Por Martina Storoni
Esto se sabe hace mucho. El investigador argentino Andrés Carrasco advirtió sobre los efectos adversos del glifosato. Ese estudio le valió amenazas, persecuciones y el descrédito público de pares, medios de comunicación y el entonces ministro de Ciencia, Lino Barañao.
Desde entonces, más de 200 estudios de universidades públicas argentinas han probado que la utilización de agrotóxicos es perjudicial para la salud de las personas, del ambiente y de la biodiversidad. Muchos de ellos investigaron los efectos del glifosato (que es el más utilizado), pero también de la atrazina, el endosulfán y el 2-4D. A pesar de todas estas pruebas, Argentina es el país que más litros de herbicidas utiliza por persona por año: 12 litros por habitante.

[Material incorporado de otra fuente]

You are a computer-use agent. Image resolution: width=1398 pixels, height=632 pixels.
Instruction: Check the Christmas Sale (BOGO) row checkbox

Estos elementos tóxicos llegan a nuestros cuerpos a través del agua y el aire, pero también están presentes en el suelo, el algodón (que luego se transforma en productos de uso diario como pañales o toallitas) y, según el Senasa, hasta están presentes en nuestros alimentos. En 2019, se registraron 80 tipos de agrotóxicos en diferentes frutas y verduras, esas que llegan a nuestros hogares y estómagos a diario. Además, hay que destacar que la Agencia Internacional para la Investigación del Cáncer (IARC) de la Organización Mundial de la Salud (OMS) calificó al glifosato como «probablemente carcinogénico para los seres humanos».
Otro aspecto a considerar es qué pasa con las comunidades que viven cerca de los cultivos fumigados. Una investigación de Damián Verzeñassi, director del Instituto de Salud Socioambiental de la Universidad Nacional de Rosario, en conjunto con estudiantes del último año de Medicina, encontró que son las más vulnerables ante el agronegocio. En los pueblos analizados por el investigador, la gran mayoría ubicados a menos de 1000 metros de campos de fumigación, encontraron que la causa número uno de mortalidad era el cáncer. Allí, donde los agrotóxicos se concentran y se esparcen a diario, las personas son más propensas a desarrollar esta enfermedad.
Estas poblaciones están más expuestas que ninguna otra a los efectos nocivos de los agrotóxicos, que llegaron prometiendo trabajo y abundancia. Les niñes se quejan de que les arde la garganta y los ojos cuando pulverizan estos herbicidas. También, mujeres de las comunidades han denunciado abortos espontáneos y que sus hijes nacen con malformaciones. Hoy, esas personas luchan por sus vidas, porque el agronegocio se benefició a costa de su salud.
El mundo del agro parece no querer dar marcha atrás. El gobierno actual (y los anteriores) lo apoya. Los medios de comunicación guardan silencio ante el atropello de los derechos humanos con los que se enriquece el agronegocio. Y el pueblo paga con su salud.
Por esto, es necesario impulsar un cambio hacia un modelo de Soberanía Alimentaria, donde se pueda confiar en la comida que llevamos a nuestras casas, donde la alimentación la garantice el propio pueblo. Este concepto se explica como el «derecho de cada pueblo y de todos los pueblos a definir sus propias políticas y estrategias de producción, distribución y consumo de alimentos, a fin de garantizar una alimentación cultural, nutricionalmente apropiada y suficiente para toda la población». La Soberanía Alimentaria hace hincapié en la necesidad de producir alimentos respetando los ecosistemas, la biodiversidad y la cultura propias de cada región.
El problema principal, entonces, no son los herbicidas tóxicos, sino este modelo productivo que, apoyándose en transgénicos y venenos, avanza sin importar el costo humano y ambiental. Debemos preguntarnos cómo queremos producir. ¿Acaso el enriquecimiento de unos pocos justifica los peligros de salud que implican los agrotóxicos? ¿El fin justifica los medios?